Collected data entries
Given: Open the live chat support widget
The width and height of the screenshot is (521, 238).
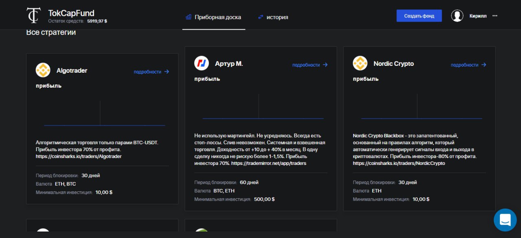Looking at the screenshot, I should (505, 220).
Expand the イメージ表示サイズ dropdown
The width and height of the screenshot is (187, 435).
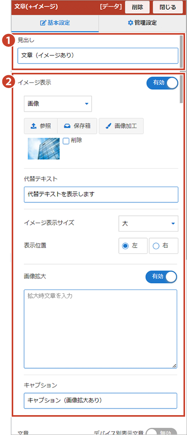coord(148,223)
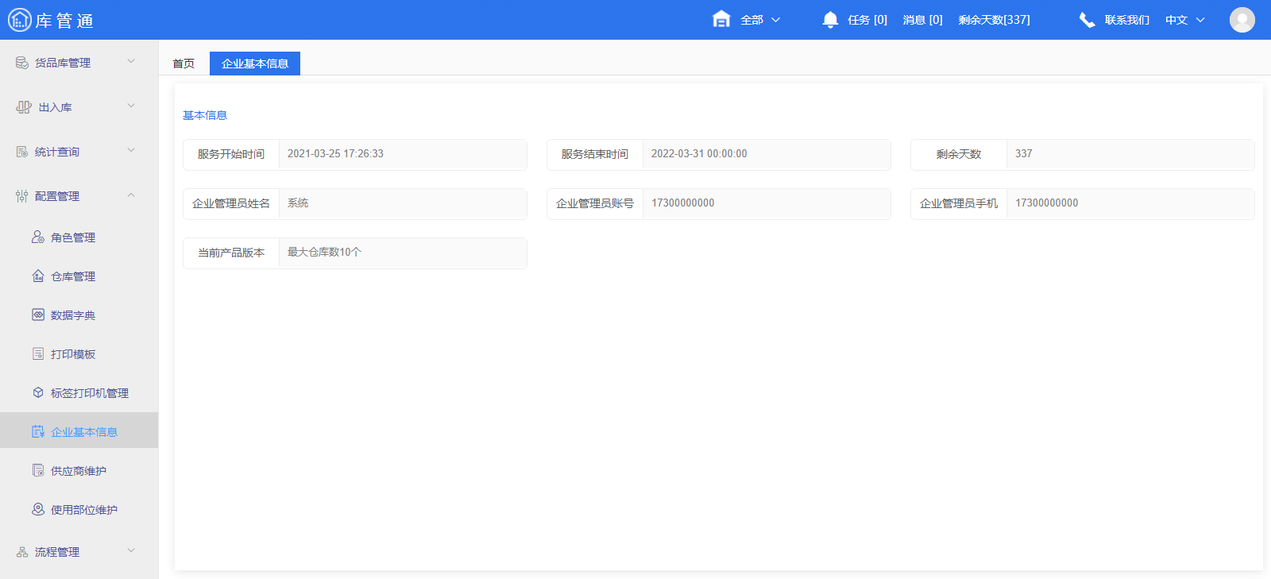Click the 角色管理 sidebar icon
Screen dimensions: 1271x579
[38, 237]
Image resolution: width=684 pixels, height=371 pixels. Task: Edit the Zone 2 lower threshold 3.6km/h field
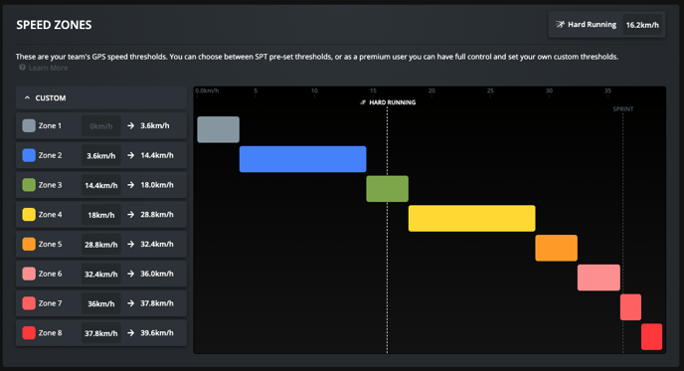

**What needs to be done:** Every record above should be duplicated precisely, with the images removed.

**Finished exercise:**
Given: Open the live chat support widget
The width and height of the screenshot is (521, 238).
Looking at the screenshot, I should (505, 220).
Expand the イメージ表示サイズ dropdown
The width and height of the screenshot is (187, 435).
coord(148,223)
Click the 角色管理 sidebar icon
Screen dimensions: 1271x579
[38, 237]
Image resolution: width=684 pixels, height=371 pixels. Task: Edit the Zone 2 lower threshold 3.6km/h field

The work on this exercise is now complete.